Государство прибегало и к более практичным методам поощрения женщин. Помимо встреч с высокопоставленными чиновниками и фотографий на плакатах и в газетах, такие женщины получали право на дефицитные товары: качественное жилье и мебель, швейные машины, ситцевые платья, приличную обувь и бесплатный отдых в специальных санаториях. М. К. Разина рассказывала, что, пройдя испытания в 1934 году, стала дояркой первого разряда и теперь живет хорошо: имеет отдельную квартиру с электричеством, патефон и радиоприемник [там же: 339]. Как в преимущественно мужских профессиях вроде тракториста, так и, гораздо чаще, в преимущественно женских, таких как доярка, примерные работницы вроде Ангелиной и Разиной становились олицетворением новой эры в деревне, яркими символами успеха сталинской революции и ее уверенного курса на поддержку женщин.

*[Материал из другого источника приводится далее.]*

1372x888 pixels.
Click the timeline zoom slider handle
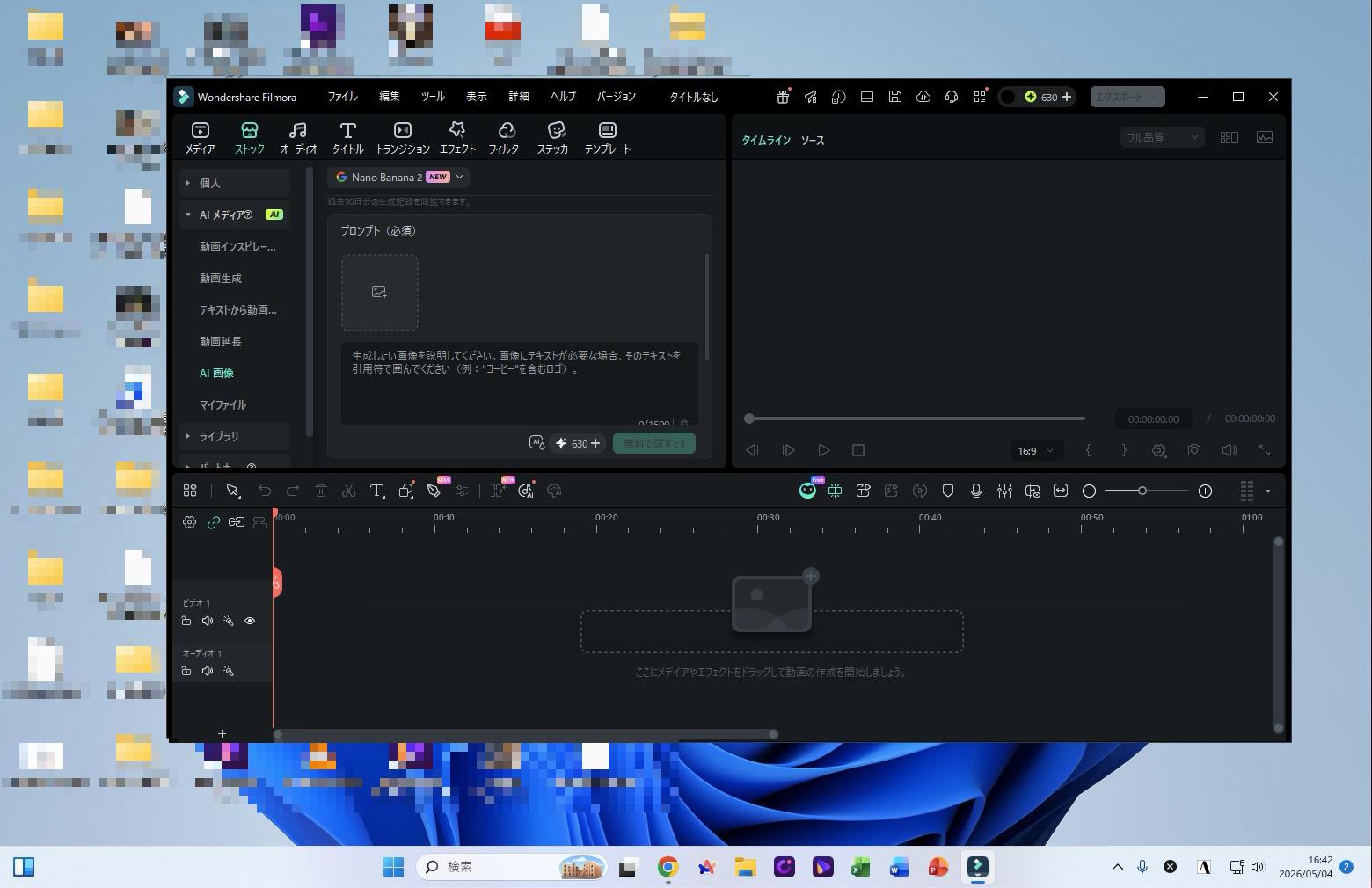[1142, 491]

Однако у подавляющего большинства сельских женщин не было ни приличного жилья, ни качественной мебели, ни ситцевых платьев. Деревенские жители не имели доступа даже к самым основным потребительским товарам, например мылу или обуви. Большинство едва сводило концы с концами. К концу 1930-х годов женщины составляли бо́льшую часть крестьян, работавших в колхозах, а миллионы мужчин бежали в город в поисках лучшей доли. Вместо модернизации колхозники в основном получили эксплуатацию. Власть присваивала зерно, выращенное крестьянами, платила им за него сущие гроши или не платила вовсе и почти ничего не оставляла для их собственного пропитания. В 1932–1933 годах, когда часть СССР охватил искусственно созданный голод, миллионы людей умерли от него и связанных с ним болезней. Сельскохозяйственный труд оставался в значительной мере ручным и в непропорциональной степени женским. Составляя примерно 58 % работников колхозов, женщины выполняли две трети изнурительных колхозных работ. Господствовало жесткое разделение труда по гендерному признаку. Местные власти препятствовали доступу женщин к нетрадиционным видам занятий; односельчане ругали, а иногда и преследовали женщин, которые становились ударницами или стахановками[204]

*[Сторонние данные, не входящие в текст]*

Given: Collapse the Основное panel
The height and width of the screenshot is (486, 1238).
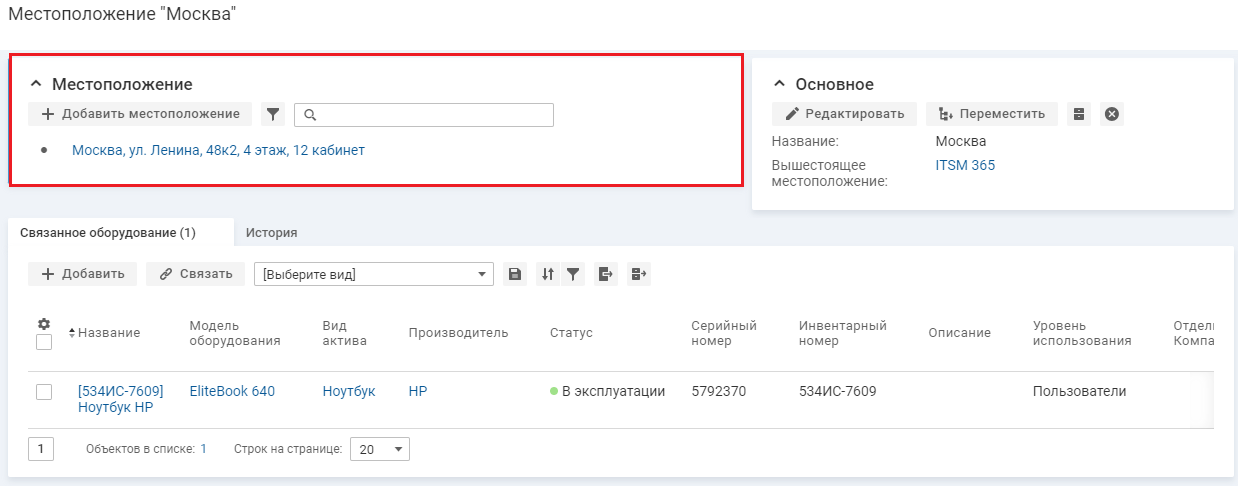Looking at the screenshot, I should pyautogui.click(x=780, y=85).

.В 1930-е годы государство не выполнило своих обещаний улучшить доступ к здравоохранению и охране материнства, а также к учреждениям, призванным освободить крестьянок от бремени домашней работы, хотя и предприняло некоторые шаги в этом направлении. К 1939 году во всем СССР насчитывалось всего 7000 больниц, 7503 родильных дома, 14 300 поликлиник и 26 000 фельдшеров, обслуживавших сельское население численностью более 114 400 000 человек[205]
. Хотя это количество и представляло собой немалый прогресс по сравнению с предыдущим десятилетием, все же это по-прежнему была капля в море. Единственно доступной медицинской помощью, особенно в маленьких и удаленных деревнях, оставались народные целители и народные средства. Сеть сельских детских садов, которые должны были освободить женщин от заботы о детях, далеко не выполняла задач, поставленных пятилетним планом. Бремя домашней работы ложилось, как всегда, на плечи женщин, причем при отсутствии самых элементарных удобств: водопровода, сантехники в доме, электричества. Женщины же брали на себя и основную часть ухода за приусадебным участком, с которого кормилось большинство семей. В результате рабочий день у женщин длился намного дольше, чем у мужчин. Однако при этом женский труд ценился ниже мужского, потому что считался в основном неквалифицированным и потому что его вклад в коллективное производство был меньше. И в любом случае, как ни воспевали новую независимую колхозницу с ее самостоятельным заработком, заработная плата колхозников, если ее вообще выплачивали, шла обычно в семью, а не поступала в чье-то личное распоряжение.